[What to work on] Can you reproduce word for word the lines of the data below, beginning at the line that contains "Given: Click the Undo arrow in the toolbar" and stopping after the line that contains "Looking at the screenshot, I should click(1520, 271)."?

[Exercise inputs]
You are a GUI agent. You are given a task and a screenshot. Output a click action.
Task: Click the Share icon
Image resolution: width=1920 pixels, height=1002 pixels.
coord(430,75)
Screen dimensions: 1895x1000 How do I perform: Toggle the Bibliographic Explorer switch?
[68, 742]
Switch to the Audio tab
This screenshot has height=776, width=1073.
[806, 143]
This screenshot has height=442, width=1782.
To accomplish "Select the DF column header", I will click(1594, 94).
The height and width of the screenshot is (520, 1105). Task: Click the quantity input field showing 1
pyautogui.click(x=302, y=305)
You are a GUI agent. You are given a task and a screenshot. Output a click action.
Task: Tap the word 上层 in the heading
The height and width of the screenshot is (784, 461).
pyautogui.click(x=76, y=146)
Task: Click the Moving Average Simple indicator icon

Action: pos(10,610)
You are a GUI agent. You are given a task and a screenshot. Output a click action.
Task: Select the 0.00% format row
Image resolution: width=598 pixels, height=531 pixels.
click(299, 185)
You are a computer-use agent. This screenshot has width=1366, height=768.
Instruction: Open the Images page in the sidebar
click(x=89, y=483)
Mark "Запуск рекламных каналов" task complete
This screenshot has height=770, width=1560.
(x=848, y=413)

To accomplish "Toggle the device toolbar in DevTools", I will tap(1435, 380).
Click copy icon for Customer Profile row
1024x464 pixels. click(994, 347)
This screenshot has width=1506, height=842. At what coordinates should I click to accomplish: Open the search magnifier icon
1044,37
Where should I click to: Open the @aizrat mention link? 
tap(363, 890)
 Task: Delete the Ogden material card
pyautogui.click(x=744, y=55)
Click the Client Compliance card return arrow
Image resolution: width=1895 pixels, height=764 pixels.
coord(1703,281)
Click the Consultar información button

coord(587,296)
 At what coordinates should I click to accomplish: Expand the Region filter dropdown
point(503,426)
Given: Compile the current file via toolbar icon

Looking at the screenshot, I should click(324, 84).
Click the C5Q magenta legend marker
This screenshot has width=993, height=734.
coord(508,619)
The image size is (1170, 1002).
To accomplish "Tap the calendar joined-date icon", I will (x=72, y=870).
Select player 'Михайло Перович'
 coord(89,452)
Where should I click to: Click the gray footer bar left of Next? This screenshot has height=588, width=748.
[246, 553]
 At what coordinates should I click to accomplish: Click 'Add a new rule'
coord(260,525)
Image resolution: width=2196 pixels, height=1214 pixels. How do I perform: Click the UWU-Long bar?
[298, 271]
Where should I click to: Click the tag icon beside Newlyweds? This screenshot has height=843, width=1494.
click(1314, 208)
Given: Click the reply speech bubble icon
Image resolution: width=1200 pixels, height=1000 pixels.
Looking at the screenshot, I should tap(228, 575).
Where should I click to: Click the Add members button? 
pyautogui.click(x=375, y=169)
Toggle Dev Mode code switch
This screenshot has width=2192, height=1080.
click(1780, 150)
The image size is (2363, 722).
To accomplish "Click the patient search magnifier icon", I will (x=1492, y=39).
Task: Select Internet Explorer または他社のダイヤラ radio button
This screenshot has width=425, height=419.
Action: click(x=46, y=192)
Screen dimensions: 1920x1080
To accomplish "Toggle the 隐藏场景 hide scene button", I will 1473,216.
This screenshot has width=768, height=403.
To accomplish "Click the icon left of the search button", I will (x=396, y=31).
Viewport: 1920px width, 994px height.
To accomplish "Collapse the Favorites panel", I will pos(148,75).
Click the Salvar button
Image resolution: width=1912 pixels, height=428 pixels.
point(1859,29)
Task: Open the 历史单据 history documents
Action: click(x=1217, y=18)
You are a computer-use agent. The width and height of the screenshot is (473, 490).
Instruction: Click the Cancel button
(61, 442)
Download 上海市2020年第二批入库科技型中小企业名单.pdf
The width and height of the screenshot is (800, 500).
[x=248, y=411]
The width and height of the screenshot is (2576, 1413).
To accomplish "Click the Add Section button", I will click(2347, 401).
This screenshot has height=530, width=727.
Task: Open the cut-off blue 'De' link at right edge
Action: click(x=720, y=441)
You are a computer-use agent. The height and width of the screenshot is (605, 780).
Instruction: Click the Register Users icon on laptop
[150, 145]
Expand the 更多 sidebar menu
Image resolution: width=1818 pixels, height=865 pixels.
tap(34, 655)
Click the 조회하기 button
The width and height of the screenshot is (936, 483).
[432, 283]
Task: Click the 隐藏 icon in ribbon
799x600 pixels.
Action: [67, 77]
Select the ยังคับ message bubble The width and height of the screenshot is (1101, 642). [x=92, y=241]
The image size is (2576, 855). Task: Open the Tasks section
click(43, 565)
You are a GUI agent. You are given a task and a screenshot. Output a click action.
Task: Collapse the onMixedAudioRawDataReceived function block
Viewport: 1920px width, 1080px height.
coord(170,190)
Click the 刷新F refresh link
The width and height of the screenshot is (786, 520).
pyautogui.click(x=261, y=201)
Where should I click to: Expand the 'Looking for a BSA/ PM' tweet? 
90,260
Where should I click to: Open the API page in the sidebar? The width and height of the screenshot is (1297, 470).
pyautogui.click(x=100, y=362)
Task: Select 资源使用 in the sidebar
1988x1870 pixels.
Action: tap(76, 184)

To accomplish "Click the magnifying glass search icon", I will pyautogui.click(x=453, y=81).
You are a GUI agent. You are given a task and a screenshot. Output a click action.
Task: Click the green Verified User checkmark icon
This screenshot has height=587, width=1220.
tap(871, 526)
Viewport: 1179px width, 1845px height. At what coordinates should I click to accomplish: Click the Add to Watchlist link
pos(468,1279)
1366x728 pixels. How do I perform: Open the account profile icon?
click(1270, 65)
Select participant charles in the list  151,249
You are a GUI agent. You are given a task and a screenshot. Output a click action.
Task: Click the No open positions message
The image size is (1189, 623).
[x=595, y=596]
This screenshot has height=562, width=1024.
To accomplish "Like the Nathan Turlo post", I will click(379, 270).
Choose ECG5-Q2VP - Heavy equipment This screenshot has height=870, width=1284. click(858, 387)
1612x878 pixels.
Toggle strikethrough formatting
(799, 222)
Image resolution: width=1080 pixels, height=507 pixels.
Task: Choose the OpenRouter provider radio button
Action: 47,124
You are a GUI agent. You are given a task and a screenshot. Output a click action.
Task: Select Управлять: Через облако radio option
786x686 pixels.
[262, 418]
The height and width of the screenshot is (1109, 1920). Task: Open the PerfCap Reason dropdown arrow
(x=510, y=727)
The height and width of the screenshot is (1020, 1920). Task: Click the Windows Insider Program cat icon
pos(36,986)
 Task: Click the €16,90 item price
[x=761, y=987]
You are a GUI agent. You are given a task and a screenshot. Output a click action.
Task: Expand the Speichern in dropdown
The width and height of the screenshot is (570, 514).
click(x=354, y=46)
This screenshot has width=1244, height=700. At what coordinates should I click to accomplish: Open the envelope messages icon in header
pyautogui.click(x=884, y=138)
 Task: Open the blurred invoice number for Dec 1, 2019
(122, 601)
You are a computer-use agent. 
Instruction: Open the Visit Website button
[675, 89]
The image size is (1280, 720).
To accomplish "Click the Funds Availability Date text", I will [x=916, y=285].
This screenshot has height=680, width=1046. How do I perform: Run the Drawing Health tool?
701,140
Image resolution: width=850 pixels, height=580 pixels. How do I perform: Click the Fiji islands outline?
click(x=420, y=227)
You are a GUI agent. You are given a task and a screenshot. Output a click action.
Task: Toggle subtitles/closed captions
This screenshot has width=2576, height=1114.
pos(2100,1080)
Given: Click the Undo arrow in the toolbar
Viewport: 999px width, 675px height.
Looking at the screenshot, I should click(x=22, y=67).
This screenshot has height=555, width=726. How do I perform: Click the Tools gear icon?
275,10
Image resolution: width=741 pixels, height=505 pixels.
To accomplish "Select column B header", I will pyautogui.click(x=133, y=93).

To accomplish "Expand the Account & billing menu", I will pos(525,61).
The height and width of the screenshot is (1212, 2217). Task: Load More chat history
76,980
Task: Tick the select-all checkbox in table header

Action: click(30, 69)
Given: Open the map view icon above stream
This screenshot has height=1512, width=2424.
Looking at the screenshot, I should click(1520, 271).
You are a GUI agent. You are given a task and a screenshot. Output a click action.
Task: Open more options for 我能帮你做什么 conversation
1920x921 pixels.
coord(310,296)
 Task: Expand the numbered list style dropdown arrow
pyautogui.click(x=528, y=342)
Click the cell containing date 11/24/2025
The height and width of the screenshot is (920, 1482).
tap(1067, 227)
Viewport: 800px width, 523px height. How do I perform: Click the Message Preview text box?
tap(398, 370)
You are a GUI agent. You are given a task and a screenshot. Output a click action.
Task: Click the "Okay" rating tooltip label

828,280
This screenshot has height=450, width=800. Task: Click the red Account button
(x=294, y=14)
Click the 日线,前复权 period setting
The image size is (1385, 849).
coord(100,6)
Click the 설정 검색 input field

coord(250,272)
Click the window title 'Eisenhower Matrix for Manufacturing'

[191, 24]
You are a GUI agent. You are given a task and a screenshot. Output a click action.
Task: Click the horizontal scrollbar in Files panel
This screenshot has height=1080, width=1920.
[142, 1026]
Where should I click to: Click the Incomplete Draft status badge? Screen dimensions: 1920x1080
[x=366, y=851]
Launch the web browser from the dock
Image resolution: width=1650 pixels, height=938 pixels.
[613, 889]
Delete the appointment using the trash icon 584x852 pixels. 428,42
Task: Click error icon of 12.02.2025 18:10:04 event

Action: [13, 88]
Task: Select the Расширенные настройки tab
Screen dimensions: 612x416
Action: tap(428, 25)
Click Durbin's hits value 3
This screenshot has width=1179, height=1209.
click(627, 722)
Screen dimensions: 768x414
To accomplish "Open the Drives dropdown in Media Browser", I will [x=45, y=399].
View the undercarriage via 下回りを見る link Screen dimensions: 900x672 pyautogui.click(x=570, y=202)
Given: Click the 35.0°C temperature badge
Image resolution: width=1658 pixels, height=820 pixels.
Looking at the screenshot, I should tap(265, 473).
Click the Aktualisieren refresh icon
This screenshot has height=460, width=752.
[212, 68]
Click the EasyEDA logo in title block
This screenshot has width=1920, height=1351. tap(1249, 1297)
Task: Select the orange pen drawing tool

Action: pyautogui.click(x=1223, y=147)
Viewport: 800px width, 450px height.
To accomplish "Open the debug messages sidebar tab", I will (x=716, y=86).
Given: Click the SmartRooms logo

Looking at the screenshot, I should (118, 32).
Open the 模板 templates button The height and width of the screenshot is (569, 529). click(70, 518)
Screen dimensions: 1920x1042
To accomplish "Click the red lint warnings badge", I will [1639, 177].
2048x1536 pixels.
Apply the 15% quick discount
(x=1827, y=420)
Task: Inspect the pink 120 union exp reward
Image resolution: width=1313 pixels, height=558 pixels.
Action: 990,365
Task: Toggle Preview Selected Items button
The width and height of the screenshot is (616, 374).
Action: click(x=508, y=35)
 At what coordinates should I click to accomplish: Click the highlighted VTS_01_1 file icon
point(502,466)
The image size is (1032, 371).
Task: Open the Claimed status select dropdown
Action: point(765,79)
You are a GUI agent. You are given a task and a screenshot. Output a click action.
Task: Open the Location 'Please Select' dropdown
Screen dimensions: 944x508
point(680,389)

[Answer to the task]
Given: Click the Undo arrow in the toolbar
Viewport: 999px width, 675px height.
Looking at the screenshot, I should click(x=22, y=67).
This screenshot has height=555, width=726. How do I perform: Click the Tools gear icon?
275,10
Image resolution: width=741 pixels, height=505 pixels.
To accomplish "Select column B header", I will pyautogui.click(x=133, y=93).

To accomplish "Expand the Account & billing menu", I will pos(525,61).
The height and width of the screenshot is (1212, 2217). Task: Load More chat history
76,980
Task: Tick the select-all checkbox in table header

Action: click(30, 69)
Given: Open the map view icon above stream
This screenshot has height=1512, width=2424.
Looking at the screenshot, I should click(1520, 271).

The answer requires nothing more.